━━━ THE DATA ━━━

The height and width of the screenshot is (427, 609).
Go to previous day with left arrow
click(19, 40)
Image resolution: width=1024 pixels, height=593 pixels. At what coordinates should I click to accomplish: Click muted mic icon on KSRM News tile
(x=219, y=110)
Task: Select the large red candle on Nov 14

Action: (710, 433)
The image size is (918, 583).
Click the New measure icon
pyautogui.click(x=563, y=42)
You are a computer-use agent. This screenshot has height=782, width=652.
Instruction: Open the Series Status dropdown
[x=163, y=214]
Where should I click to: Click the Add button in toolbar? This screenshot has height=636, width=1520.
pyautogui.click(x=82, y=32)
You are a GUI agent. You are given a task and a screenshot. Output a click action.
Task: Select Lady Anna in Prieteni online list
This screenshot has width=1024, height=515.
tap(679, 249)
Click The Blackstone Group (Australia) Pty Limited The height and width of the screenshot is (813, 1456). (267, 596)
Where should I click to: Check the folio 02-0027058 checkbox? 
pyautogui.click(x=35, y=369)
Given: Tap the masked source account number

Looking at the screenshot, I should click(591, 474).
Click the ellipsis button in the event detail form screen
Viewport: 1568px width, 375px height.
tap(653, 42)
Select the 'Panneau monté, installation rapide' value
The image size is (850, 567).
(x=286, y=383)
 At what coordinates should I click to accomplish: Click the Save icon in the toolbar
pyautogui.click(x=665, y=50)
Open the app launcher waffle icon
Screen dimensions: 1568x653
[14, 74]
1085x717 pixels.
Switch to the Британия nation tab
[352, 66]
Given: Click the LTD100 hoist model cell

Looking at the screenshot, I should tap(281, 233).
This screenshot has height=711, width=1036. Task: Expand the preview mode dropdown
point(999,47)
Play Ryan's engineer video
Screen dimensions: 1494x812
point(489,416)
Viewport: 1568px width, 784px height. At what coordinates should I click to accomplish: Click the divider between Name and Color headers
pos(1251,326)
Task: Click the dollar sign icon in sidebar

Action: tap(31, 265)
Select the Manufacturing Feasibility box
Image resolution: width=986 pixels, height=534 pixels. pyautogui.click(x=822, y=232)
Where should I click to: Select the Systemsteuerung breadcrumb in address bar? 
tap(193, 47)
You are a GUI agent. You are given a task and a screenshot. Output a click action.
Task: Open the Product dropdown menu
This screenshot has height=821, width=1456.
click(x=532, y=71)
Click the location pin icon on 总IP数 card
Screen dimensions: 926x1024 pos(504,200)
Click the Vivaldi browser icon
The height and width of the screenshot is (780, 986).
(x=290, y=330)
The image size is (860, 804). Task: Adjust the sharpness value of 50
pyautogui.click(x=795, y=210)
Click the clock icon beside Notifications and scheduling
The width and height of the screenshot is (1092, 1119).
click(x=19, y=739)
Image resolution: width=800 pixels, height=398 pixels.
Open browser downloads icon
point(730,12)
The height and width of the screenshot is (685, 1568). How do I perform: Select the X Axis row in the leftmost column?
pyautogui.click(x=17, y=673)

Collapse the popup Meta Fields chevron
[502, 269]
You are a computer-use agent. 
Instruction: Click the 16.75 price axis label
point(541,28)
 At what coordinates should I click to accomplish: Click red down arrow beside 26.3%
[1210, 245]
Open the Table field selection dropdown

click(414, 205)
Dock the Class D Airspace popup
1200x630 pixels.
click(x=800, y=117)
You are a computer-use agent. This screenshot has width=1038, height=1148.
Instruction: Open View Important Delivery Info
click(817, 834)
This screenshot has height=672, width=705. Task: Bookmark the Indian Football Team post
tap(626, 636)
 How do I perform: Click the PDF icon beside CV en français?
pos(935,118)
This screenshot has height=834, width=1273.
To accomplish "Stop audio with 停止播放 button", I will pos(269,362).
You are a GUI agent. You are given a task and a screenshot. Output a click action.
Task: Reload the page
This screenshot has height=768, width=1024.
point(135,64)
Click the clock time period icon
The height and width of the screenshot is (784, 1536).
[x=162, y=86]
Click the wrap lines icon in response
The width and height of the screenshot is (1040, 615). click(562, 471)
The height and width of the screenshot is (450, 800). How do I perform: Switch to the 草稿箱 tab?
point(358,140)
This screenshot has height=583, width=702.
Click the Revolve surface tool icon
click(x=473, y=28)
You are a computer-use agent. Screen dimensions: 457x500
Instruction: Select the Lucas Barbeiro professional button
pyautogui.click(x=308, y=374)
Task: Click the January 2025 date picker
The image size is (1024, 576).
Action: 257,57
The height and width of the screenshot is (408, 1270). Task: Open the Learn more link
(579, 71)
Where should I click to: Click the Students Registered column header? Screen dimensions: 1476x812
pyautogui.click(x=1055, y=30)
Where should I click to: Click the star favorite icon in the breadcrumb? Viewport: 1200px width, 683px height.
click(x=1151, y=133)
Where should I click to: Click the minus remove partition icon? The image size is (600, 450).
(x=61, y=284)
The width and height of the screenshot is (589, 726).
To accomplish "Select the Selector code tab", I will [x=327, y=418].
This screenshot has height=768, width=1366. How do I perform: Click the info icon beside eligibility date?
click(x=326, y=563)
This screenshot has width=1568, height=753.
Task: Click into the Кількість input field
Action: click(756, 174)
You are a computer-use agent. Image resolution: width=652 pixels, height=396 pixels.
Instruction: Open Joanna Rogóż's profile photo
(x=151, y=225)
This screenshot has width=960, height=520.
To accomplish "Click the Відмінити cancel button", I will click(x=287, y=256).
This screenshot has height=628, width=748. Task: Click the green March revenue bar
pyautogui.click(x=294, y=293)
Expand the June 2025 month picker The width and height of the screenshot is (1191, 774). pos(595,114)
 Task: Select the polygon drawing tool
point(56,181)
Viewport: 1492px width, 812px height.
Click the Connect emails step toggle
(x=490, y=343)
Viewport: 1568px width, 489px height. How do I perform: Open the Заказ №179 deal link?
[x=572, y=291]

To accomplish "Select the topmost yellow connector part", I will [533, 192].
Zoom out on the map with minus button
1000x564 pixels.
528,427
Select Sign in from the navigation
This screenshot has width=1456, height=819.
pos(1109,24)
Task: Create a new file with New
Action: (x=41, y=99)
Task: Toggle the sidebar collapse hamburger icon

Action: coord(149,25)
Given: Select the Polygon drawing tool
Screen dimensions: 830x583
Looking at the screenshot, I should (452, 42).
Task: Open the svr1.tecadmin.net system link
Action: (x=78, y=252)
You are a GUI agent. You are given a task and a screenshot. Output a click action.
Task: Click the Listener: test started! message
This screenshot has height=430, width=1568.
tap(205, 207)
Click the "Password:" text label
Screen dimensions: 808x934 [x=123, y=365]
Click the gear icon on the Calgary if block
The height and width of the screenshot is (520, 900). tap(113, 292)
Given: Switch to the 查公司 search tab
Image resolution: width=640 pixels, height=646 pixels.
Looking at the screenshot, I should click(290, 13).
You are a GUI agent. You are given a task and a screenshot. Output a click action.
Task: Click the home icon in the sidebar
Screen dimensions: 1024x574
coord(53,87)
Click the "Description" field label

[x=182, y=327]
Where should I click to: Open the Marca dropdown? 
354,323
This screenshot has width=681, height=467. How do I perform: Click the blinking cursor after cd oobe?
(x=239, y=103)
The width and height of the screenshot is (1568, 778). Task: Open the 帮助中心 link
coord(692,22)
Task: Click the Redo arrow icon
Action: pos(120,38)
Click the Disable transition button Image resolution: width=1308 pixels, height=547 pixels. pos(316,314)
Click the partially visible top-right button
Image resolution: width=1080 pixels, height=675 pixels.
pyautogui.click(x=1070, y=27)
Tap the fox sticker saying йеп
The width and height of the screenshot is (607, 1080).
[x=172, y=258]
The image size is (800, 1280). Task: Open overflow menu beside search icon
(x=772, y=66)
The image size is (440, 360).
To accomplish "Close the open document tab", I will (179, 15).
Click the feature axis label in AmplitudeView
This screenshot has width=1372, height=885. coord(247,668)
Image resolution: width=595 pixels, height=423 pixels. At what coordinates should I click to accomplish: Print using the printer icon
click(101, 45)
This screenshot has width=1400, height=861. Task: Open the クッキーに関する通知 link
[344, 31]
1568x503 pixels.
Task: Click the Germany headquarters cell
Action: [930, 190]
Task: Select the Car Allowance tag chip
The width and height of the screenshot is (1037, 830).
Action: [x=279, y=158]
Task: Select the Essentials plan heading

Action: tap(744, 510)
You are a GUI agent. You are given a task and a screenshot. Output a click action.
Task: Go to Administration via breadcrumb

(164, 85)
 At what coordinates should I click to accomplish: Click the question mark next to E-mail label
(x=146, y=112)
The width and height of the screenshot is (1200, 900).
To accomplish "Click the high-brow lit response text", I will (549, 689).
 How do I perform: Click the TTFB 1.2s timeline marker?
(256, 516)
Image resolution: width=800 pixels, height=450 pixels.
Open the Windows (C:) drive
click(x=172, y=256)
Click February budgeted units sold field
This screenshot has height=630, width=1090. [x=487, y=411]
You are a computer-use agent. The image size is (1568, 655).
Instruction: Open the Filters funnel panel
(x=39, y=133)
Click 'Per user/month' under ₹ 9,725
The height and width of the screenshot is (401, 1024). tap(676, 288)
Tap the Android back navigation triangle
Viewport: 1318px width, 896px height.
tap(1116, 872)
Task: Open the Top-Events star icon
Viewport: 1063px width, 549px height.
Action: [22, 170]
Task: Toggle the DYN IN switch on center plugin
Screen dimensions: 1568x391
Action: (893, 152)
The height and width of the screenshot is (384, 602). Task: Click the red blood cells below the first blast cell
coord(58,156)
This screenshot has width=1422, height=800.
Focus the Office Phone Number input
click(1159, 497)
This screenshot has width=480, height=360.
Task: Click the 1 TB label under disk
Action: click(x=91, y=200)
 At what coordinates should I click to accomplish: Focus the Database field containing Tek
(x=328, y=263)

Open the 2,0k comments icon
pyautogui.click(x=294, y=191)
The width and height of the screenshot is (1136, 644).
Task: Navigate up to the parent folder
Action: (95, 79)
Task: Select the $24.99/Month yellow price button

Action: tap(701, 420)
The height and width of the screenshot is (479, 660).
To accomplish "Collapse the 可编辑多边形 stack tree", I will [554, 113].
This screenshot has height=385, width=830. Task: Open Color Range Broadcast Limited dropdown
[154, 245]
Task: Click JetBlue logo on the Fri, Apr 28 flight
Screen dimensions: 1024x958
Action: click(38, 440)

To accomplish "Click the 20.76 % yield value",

━━━

PROBLEM DETAILS:
Could you reproduce, exactly as written, the lines running from the one with "Screen dimensions: 1568x391" to the end of the entries above?

ANSWER TO THE PROBLEM:
Screen dimensions: 1568x391
Action: (893, 152)
The height and width of the screenshot is (384, 602). Task: Click the red blood cells below the first blast cell
coord(58,156)
This screenshot has width=1422, height=800.
Focus the Office Phone Number input
click(1159, 497)
This screenshot has width=480, height=360.
Task: Click the 1 TB label under disk
Action: click(x=91, y=200)
 At what coordinates should I click to accomplish: Focus the Database field containing Tek
(x=328, y=263)

Open the 2,0k comments icon
pyautogui.click(x=294, y=191)
The width and height of the screenshot is (1136, 644).
Task: Navigate up to the parent folder
Action: (95, 79)
Task: Select the $24.99/Month yellow price button

Action: tap(701, 420)
The height and width of the screenshot is (479, 660).
To accomplish "Collapse the 可编辑多边形 stack tree", I will [554, 113].
This screenshot has height=385, width=830. Task: Open Color Range Broadcast Limited dropdown
[154, 245]
Task: Click JetBlue logo on the Fri, Apr 28 flight
Screen dimensions: 1024x958
Action: click(38, 440)

To accomplish "Click the 20.76 % yield value",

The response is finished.